Uma das obras máximas do Cinema Brasileiro, o filme de Hector Babenco jamais apela para o choque como algo barato, romantizado. Tudo que aquelas crianças vivem no filme, vivenciam diariamente ou talvez até de maneira pior. Por isso, ver o pequeno Fernando Ramos sentado à beira de uma cama enquanto seu amigo, não muito mais velho, faz sexo com uma stripper é algo que, àquela altura, já compreendemos como sendo a realidade daqueles meninos.

Seus atores mirins são todos representações de si próprios, crianças em condições desumanas, com qualquer esperança de vencerem na vida ligadas diretamente à algo que talvez nunca sonharam em participar (no caso, o filme). Ou melhor, talvez, como “Pixote” tristemente conta, vencer nunca foi uma possibilidade.
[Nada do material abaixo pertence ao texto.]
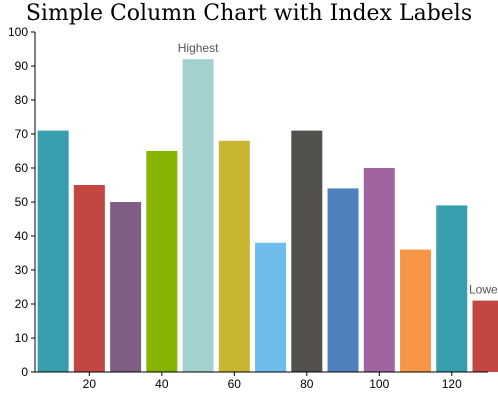 The height and width of the screenshot is (400, 498). Describe the element at coordinates (379, 384) in the screenshot. I see `x-tick-label: 100` at that location.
Filmado de maneira documental por Babenco, me pergunto quanto do filme foi planejado e quanto apenas aconteceu. Quanto foi escrito e pensado, e quanto foi apenas revivido. Em certos momentos é como se a câmera simplesmente estivesse ali, enquanto seus personagens vivem em frente dela, em outros o cineasta dá pistas do terror que eles vivem: em um corte brilhante, o editor Luiz Elias vai do responsável pelo reformatório colocando a mão por sobre o ombro de um menino, para o empurrando para dentro de um camburão.
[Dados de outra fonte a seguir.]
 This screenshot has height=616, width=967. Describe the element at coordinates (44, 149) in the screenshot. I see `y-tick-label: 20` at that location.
Encontrando beleza na simplicidade, as performances pouco sofisticadas - ou sequer cientes - não apenas tornam o filme “tolerável”, mas remetem a uma infância tirada daqueles meninos. Em uma cena, quando perguntado se gostaria de brincar com o filho de uma traficante, Pixote responde com um sorriso no rosto e inocência na voz: gostaria. Em outra, ele e um dos primeiros amigos que teve conversam casualmente sobre escapar dali e ter uma vida melhor, enquanto espiam Lilica sendo abusada pelos responsáveis pelo orfanato. É como se o filme apenas retratasse a forma como aqueles meninos encaram a vida, como se aquilo que têm não fosse exatamente o suficiente, mas… é o que podem naquele momento.

A própria maneira como aceitam Lilica, sem jamais questionar o fato de que é um jovem trans, mostra como qualquer figura feminina os lembra das mães que não tiveram, mas também os confundem: por serem expostos ao sexo de forma violenta e precoce, tendem a misturar qualquer nova relação com os naturais impulsos sexuais que começam a ter na puberdade. Em uma cena, Babenco coloca apenas um feixe de luz iluminando Tito e Lilica - Tito é gay? Tito é bi? Os dois se gostam? Ou apenas… estão ali?

E apesar de que poderíamos falar de “Pixote” por muito tempo e enxergar tudo que há de errado com o Brasil (e a humanidade) em suas inesquecíveis duas horas, nada resume mais o que ali ocorre do que o trágico menino que dá nome ao filme. Nessas duas horas, Pixote vê coisas que nenhum ser humano deveria ser exposto, mas em seu olhar não há tristeza, rancor ou remorso, apenas uma conformidade que nem sabe que está lá, como se ele fosse condicionado para aquela vida e jamais tivesse qualquer condição de escapar dela. Talvez por isso, a vez que chegamos mais perto de seu rosto é quando está escrevendo em seu caderno que “A Terra É Redonda Como Uma Laranja” em um close extensivo que provocou, em mim, uma resposta emocional gigante.

Também por isso, Babenco escolhe não terminar o filme dando àquele menino, e àquela mulher (a atuação extrapolada de Marilia Pera encontra um antítese poderosa aqui), tudo de que precisavam, em uma das cenas mais bonitas e tristes que já vi na vida. Ao invés disso, vemos Sueli rejeitando aquilo que a tiraria da vida terrível que leva, e o pequeno Pixote caminhando para longe, ao longo das trilhas de um trem, até desaparecer.

Anos depois, Fernando Ramos da Silva, após voltar às ruas, seria morto pela polícia.